Алонсо слушал, недоумевая, зачем она ему все это говорит.
— Мусульманский воин, который тоже упал на землю, прижал Ла Вегу к земле. Было ясно, что сейчас он заколет рыцаря кинжалом. Как вы думаете, чем все это закончилось?
Алонсо пожал плечами, не зная, что и думать.
— Может быть, рыцарь успел вынуть какой-нибудь стилет? — предположил он. — Или с неба ударила молния и сожгла мусульманина? Донья Росарио, по правде говоря, из того, что вы до сих пор рассказали, следует, что мусульманин должен был победить в этой схватке.
— Если вы спросите кого-нибудь из тех, кто находился в долине Гранады и наблюдал за поединком, хоть того же Пепе Круса, то он скажет вам, что при падении Гарсиласо де Ла Вега не выпустил из руки меча. И поэтому, уже лежа на земле, он сумел извернуться и первым нанести удар противнику. Именно так он и победил. Как вы это объясните?
Алонсо замялся. Как-то неудобно было в отсутствие Мануэля подвергать критике точность его воспоминаний.
— Вероятно, дон Мануэль наблюдал поединок с такой точки, с которой ему показалось, что Ла Вега выронил меч, хотя на самом деле этого не произошло, — предположил он.
Чтобы как-то справиться со смущением, Алонсо взял с тарелки крупное красное яблоко с белым пятном на румяном боку и разрезал его острым ножиком с перламутровой ручкой.
— Мануэль клянется, — чуть понизив голос, произнесла Росарио, — что все было именно так, как он рассказывает. И что все остальные этого просто не помнят. А коль скоро он клянется, как я могу ему не верить?
Выражение лица Алонсо красноречивее любых слов говорило, что он ничего не понимает.
Росарио выдержала паузу и, внимательно глядя на собеседника, воскликнула:
— Слушайте же, что там произошло! И не вздумайте отрицать собственной ответственности за случившееся!

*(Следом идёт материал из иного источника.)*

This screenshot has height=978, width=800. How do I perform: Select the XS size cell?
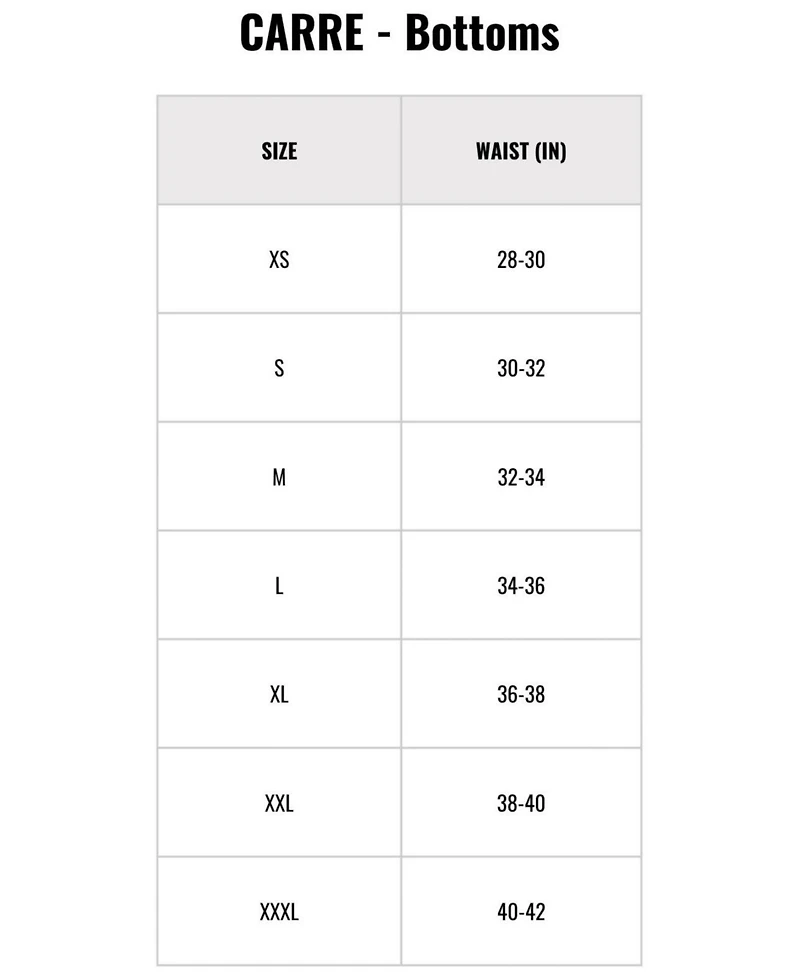point(279,259)
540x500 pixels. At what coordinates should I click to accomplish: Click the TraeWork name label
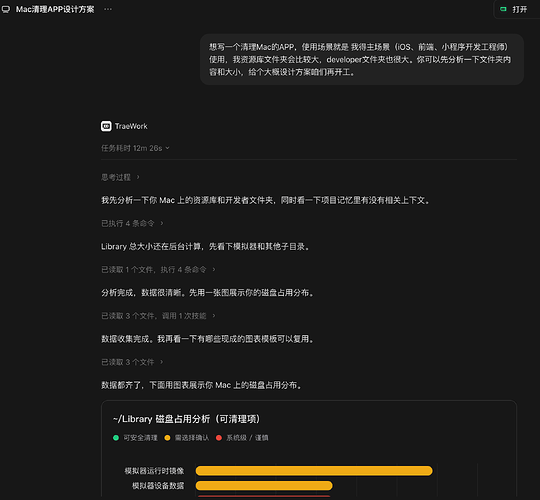(x=131, y=126)

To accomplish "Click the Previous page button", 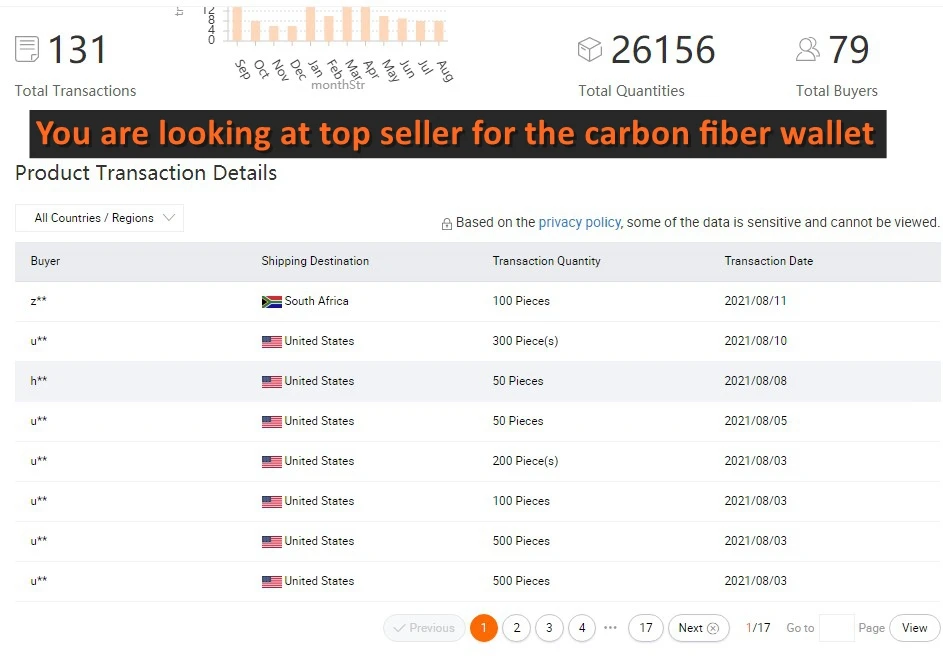I will (424, 628).
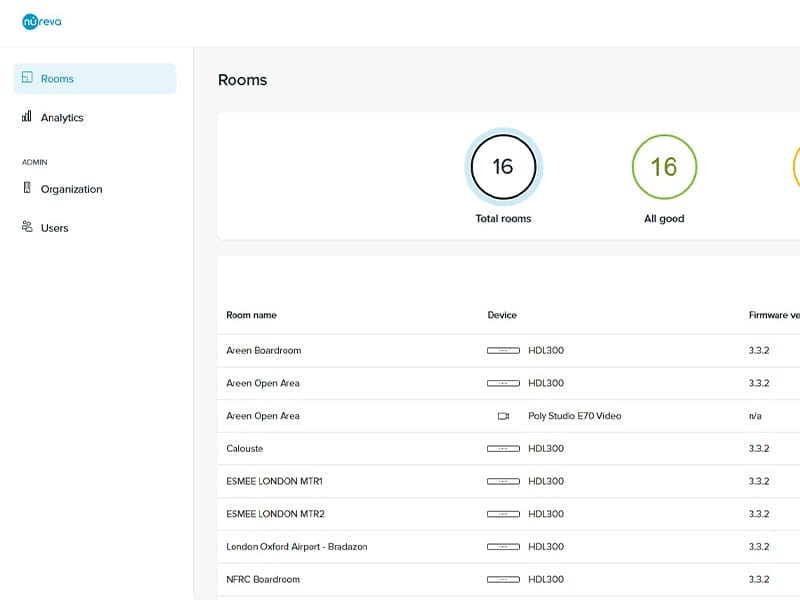Navigate to the Users admin page
Viewport: 800px width, 600px height.
(55, 227)
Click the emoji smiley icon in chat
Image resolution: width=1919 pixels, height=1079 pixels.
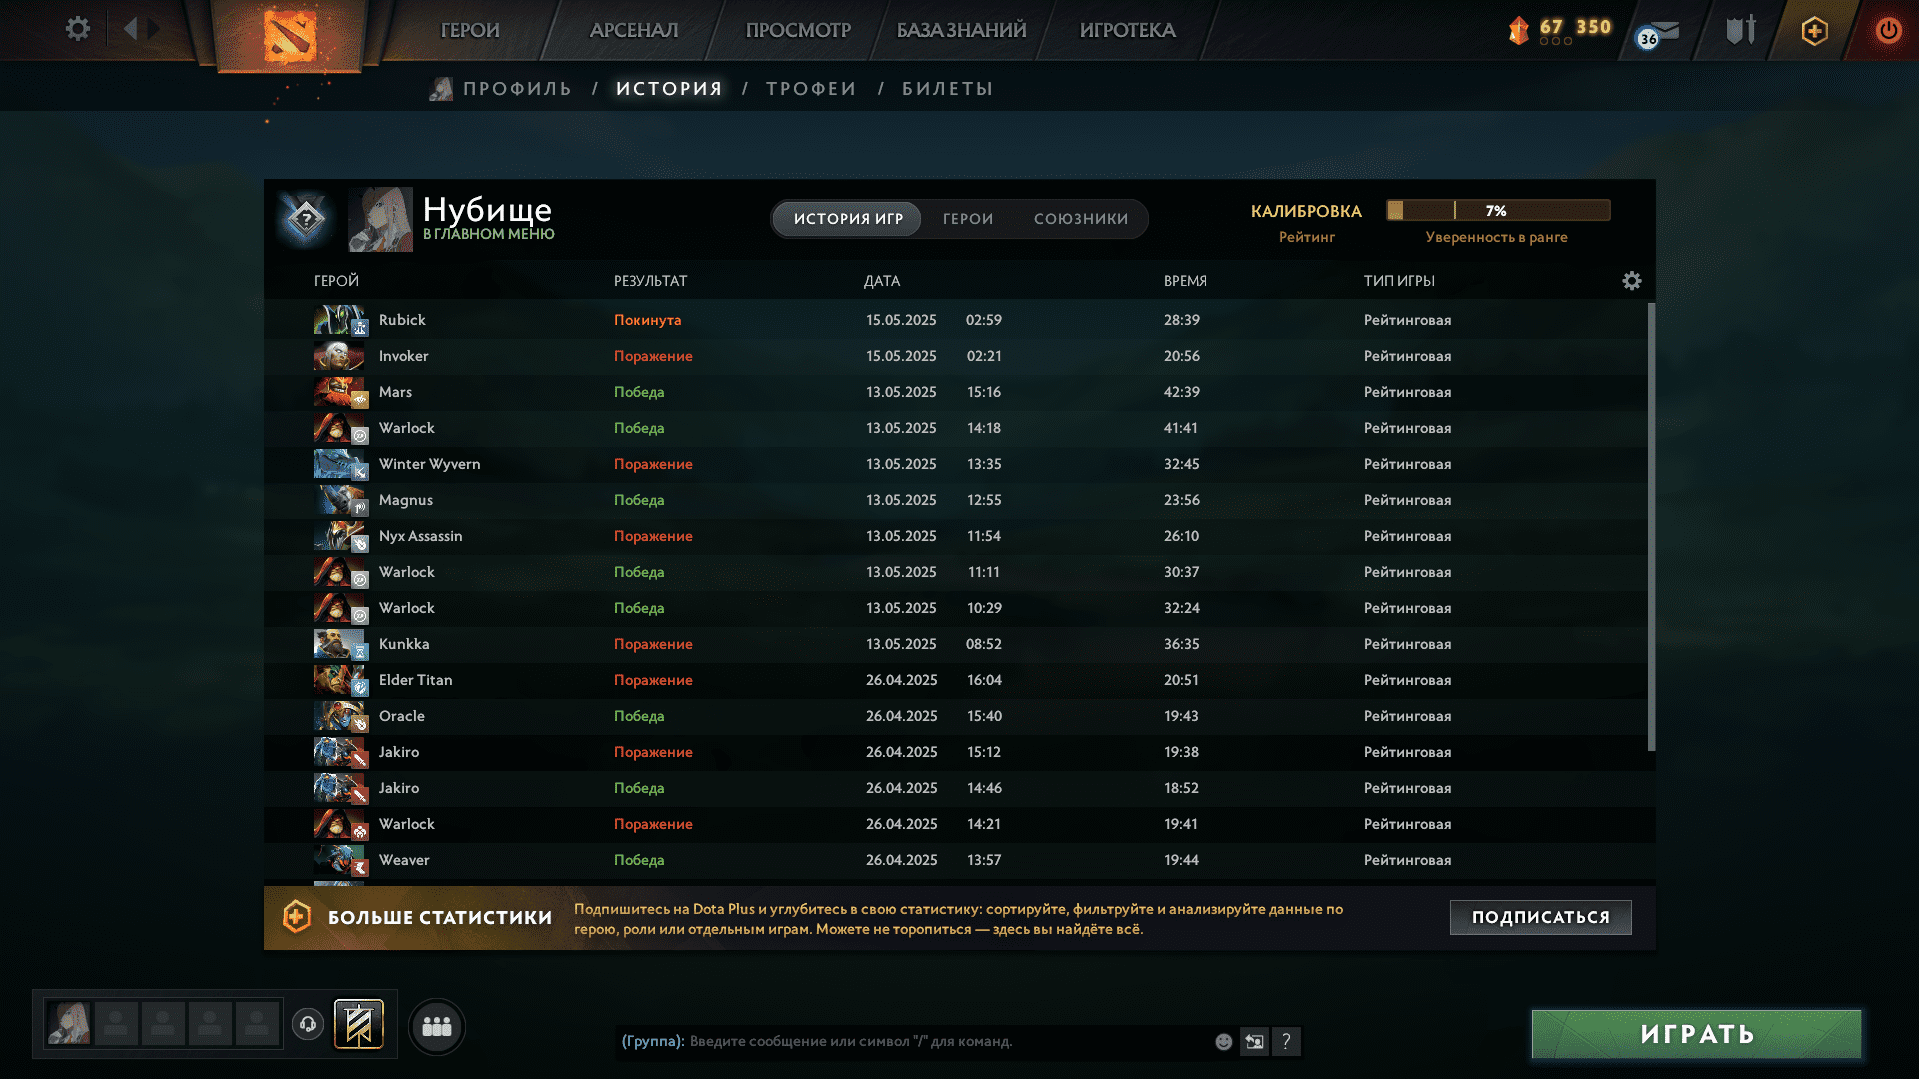[x=1223, y=1042]
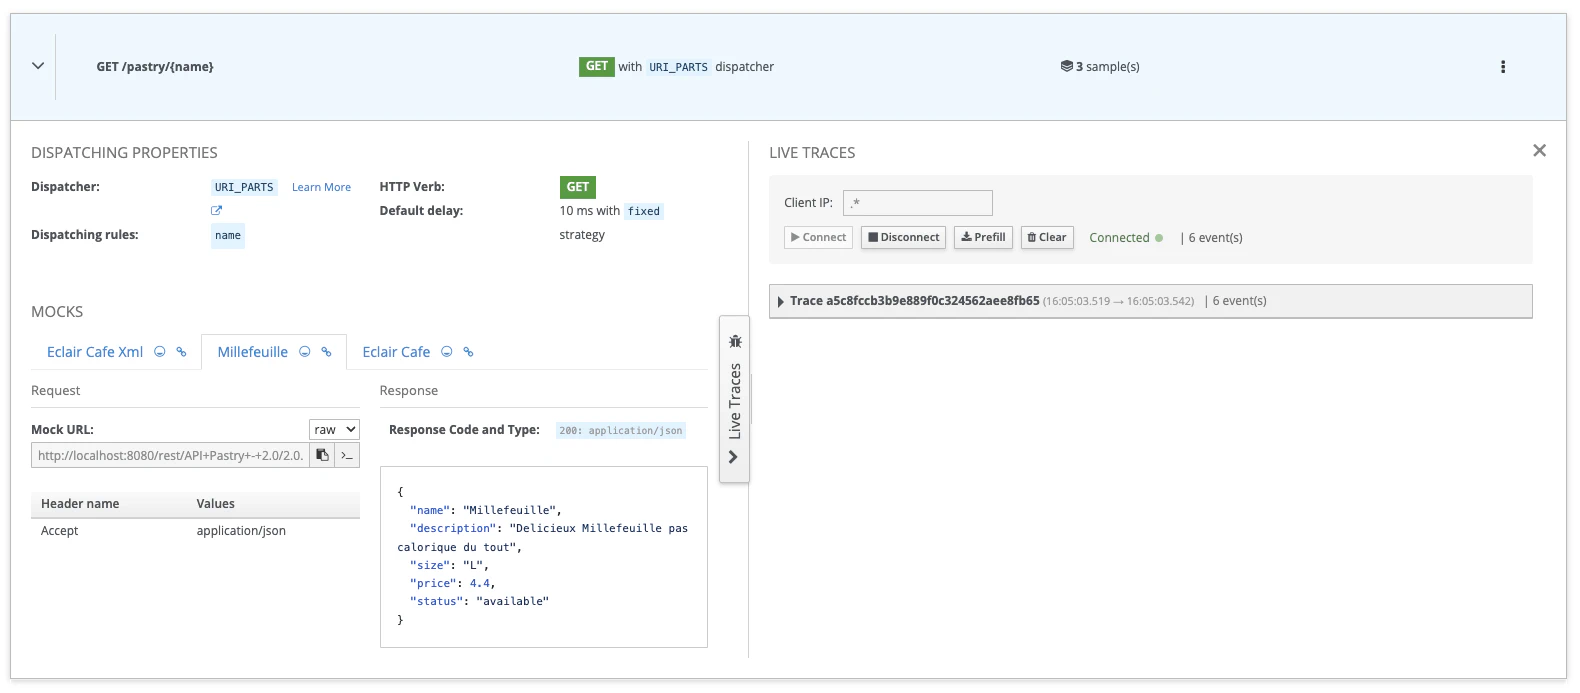Click smiley icon next to Millefeuille
The width and height of the screenshot is (1580, 693).
305,352
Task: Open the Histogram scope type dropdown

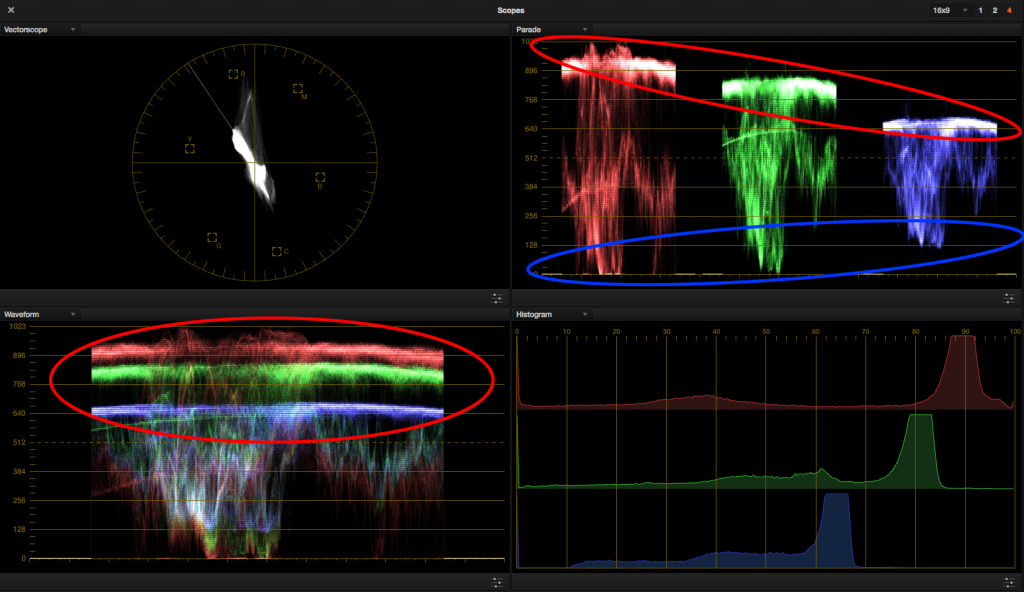Action: point(585,314)
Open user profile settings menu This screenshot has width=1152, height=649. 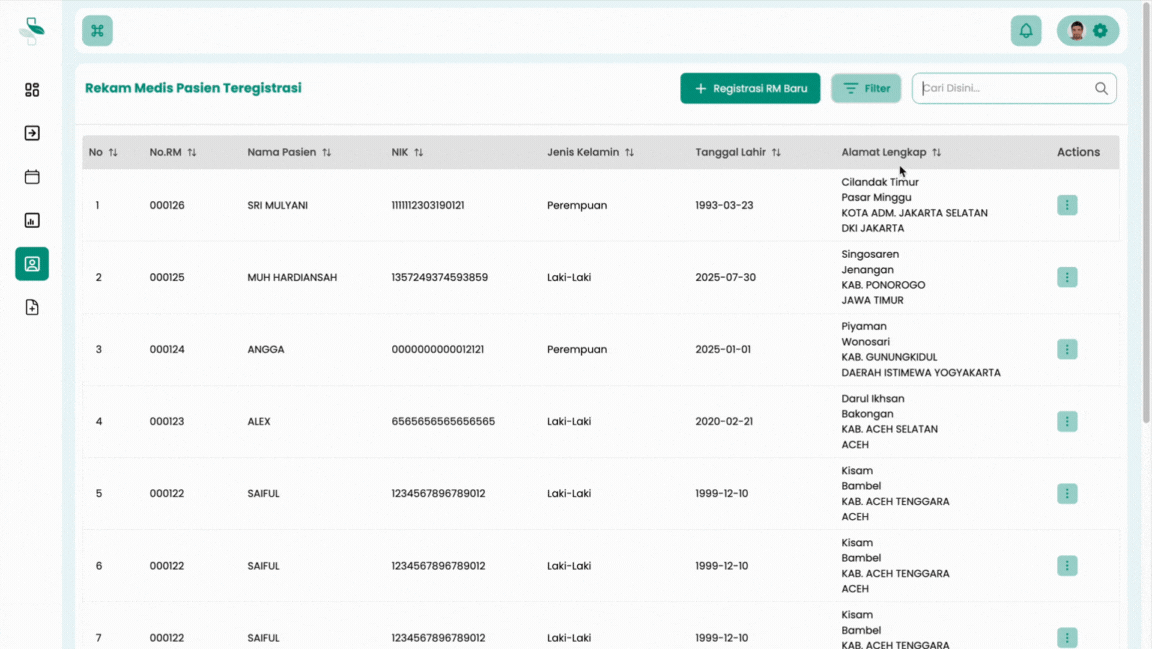(x=1088, y=31)
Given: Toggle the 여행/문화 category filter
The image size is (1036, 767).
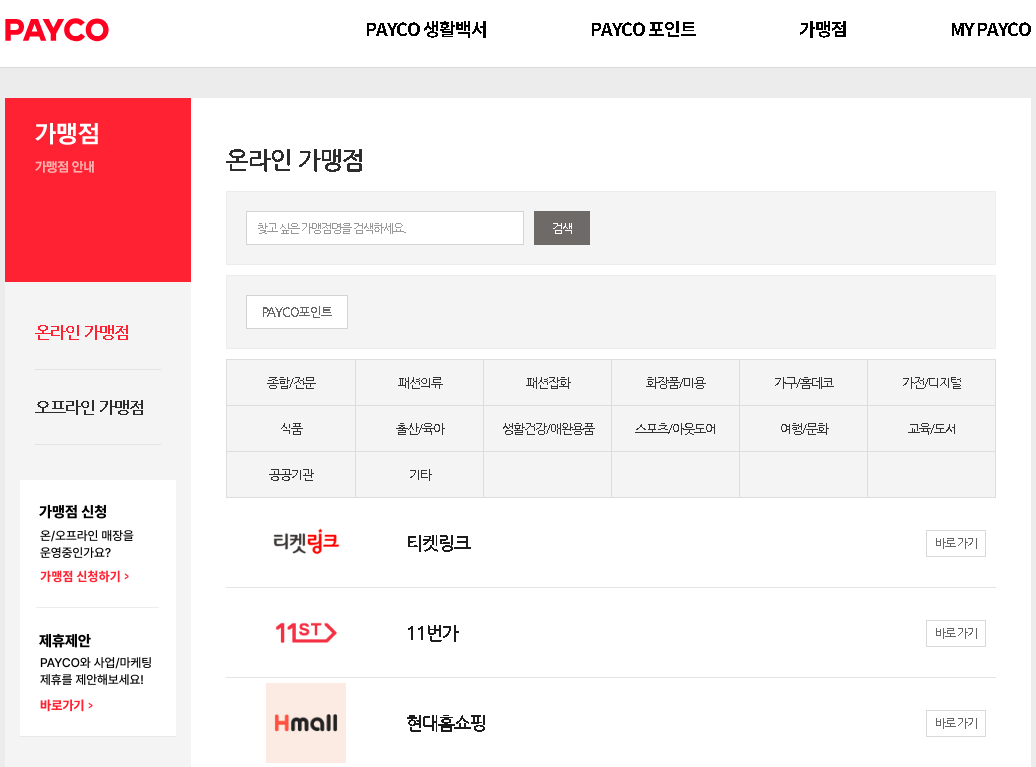Looking at the screenshot, I should click(x=803, y=428).
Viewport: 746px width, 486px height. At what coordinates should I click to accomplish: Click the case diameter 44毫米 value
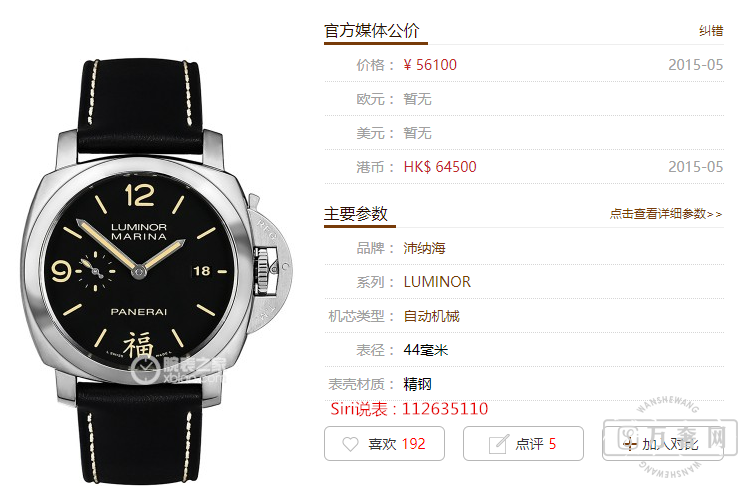426,350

Недоумение Алонсо уже превзошло все границы. Какую он мог нести ответственность за исход поединка, находясь в то время то ли в Кордове, то ли в Саламанке?
— Когда Гарсиласо выронил меч, — сказала Росарио, — Мануэль вспомнил ваши слова о том, что жизнь по своей природе подобна сну. И тогда он решил: «Если это мой сон, то все будет так, как я хочу». Он закрыл глаза и представил себе, что все было иначе, что Ла Вега не выронил меча. Мануэль несколько раз отчетливо воображал, как тот падает с лошади, крепко сжимая рукоятку. А затем Мануэль открыл глаза, и все уже было именно так, как он и воображал! Вы понимаете? — Росарио торжествующе смотрела на Алонсо. — Он как будто изменил ход событий! Рыцарь проткнул мечом сарацина, и никто вокруг не помнил той реальности, где он потерял меч и был обречен на верную гибель. По крайней мере, никто из тех, с кем Мануэль это обсуждал. Он весь вечер расспрашивал разных людей, утверждая, что ему было плохо видно. И все в один голос твердили, что Ла Вега не ронял меча! Вот после этого Мануэль и решил больше не касаться этой темы даже в мыслях. Она показалась ему слишком опасной. Он не смог поверить в то, что может изменить реальность. Это ведь попахивает не только ересью, но и колдовством, а также вызовом христианскому учению. Что вы на это скажете, сеньор Гардель?